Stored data
=======
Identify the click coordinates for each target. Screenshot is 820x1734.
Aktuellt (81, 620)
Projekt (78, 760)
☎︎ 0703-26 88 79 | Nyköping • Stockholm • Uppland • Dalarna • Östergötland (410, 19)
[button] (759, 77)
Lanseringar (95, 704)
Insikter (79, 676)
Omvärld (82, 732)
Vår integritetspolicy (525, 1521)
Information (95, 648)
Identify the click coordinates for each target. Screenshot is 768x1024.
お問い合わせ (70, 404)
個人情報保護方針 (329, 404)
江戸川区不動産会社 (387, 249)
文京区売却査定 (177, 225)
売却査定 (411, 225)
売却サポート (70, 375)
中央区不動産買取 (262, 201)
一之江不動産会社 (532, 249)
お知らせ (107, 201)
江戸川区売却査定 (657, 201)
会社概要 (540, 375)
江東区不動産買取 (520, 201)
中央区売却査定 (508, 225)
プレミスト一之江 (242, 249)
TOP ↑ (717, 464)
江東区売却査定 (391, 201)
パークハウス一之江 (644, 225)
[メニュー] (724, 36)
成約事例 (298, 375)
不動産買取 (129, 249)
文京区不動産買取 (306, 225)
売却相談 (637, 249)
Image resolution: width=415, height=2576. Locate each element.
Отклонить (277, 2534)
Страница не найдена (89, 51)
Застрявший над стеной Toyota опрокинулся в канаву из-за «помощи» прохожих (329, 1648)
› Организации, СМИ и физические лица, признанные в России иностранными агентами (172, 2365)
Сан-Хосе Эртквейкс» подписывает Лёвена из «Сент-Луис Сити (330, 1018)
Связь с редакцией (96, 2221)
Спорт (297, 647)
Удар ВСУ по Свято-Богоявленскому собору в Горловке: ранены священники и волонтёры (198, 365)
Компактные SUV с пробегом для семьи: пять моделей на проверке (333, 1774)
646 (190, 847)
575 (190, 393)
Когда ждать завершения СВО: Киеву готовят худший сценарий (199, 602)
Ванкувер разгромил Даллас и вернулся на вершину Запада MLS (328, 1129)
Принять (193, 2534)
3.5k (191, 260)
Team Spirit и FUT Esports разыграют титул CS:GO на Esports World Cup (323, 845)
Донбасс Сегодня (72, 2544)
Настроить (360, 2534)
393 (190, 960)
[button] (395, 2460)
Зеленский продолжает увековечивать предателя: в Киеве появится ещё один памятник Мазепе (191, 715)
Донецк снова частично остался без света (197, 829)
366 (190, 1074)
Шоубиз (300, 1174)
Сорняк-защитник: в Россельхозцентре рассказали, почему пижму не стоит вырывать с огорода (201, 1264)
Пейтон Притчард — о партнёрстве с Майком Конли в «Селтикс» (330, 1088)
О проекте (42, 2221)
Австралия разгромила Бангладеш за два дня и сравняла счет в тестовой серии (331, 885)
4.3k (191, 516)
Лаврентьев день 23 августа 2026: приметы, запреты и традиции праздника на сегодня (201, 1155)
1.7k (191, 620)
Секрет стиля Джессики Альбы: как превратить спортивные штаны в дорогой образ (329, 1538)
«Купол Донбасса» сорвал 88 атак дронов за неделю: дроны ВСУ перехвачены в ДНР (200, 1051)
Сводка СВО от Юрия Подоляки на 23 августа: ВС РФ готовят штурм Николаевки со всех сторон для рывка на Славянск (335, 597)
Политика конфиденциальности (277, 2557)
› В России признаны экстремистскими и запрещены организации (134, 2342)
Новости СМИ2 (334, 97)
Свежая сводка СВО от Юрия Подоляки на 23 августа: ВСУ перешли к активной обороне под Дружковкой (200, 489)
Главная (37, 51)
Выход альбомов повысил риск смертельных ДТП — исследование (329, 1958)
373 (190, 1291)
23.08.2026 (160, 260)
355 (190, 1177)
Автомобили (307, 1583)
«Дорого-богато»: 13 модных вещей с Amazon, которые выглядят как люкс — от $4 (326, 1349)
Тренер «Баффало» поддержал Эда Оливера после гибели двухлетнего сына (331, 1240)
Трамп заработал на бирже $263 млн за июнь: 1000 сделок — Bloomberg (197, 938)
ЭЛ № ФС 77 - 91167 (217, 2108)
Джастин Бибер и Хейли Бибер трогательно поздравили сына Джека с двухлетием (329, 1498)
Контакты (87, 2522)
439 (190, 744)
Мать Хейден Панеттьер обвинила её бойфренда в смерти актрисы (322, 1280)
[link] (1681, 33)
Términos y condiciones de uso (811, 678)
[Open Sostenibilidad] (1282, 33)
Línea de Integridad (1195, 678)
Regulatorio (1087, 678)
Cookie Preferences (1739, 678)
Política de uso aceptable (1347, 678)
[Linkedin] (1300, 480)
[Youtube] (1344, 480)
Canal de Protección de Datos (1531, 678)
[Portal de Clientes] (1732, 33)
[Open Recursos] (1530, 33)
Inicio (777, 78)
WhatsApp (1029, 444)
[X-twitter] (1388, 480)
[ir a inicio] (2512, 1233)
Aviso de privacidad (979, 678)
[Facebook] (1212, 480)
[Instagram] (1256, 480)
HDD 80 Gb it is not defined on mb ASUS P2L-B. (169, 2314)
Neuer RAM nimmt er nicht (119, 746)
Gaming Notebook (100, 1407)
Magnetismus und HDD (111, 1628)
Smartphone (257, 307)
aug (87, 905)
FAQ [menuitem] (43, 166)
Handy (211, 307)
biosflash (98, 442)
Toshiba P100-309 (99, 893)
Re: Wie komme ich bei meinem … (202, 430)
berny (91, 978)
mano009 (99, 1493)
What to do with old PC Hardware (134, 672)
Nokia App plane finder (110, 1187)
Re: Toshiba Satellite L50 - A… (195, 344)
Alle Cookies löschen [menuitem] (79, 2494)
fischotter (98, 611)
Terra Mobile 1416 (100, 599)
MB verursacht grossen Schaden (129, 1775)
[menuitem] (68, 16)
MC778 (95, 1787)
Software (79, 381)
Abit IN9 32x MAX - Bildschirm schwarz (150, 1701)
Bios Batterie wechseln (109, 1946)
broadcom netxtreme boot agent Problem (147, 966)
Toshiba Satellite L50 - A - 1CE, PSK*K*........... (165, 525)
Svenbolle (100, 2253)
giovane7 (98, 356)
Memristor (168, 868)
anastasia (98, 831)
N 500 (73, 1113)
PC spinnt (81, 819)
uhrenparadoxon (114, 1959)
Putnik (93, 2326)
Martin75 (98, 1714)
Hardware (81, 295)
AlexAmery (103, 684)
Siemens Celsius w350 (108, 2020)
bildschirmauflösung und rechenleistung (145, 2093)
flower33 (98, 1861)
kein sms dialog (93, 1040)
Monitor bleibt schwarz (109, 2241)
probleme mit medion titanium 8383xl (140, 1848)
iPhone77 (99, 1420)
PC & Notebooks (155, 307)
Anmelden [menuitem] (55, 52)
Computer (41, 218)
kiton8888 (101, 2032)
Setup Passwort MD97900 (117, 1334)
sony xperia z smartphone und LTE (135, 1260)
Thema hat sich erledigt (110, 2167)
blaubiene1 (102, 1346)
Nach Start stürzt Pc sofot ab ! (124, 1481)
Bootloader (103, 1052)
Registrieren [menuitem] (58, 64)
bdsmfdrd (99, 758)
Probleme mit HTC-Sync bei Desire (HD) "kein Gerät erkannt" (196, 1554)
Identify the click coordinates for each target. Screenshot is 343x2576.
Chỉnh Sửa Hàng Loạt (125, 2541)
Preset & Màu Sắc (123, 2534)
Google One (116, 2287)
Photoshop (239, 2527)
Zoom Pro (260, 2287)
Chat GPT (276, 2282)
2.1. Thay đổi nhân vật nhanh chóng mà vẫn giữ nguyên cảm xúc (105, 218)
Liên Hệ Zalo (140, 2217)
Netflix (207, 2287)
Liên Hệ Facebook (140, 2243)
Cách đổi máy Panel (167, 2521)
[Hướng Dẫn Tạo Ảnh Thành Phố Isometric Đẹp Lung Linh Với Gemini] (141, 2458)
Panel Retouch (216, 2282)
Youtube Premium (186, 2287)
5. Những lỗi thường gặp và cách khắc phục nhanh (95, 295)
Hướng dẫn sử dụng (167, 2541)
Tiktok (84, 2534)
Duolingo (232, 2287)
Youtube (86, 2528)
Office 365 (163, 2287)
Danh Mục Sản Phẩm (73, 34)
=======
→ WORK TO COMPLETE
Looking at the data above, write out exactly the lines that start at the one containing "Спорт (297, 647)" and end at the one containing "3.5k (191, 260)"; include both and nothing beyond.

→ RESPONSE TO THE TASK
Спорт (297, 647)
Удар ВСУ по Свято-Богоявленскому собору в Горловке: ранены священники и волонтёры (198, 365)
Компактные SUV с пробегом для семьи: пять моделей на проверке (333, 1774)
646 (190, 847)
575 (190, 393)
Когда ждать завершения СВО: Киеву готовят худший сценарий (199, 602)
Ванкувер разгромил Даллас и вернулся на вершину Запада MLS (328, 1129)
Принять (193, 2534)
3.5k (191, 260)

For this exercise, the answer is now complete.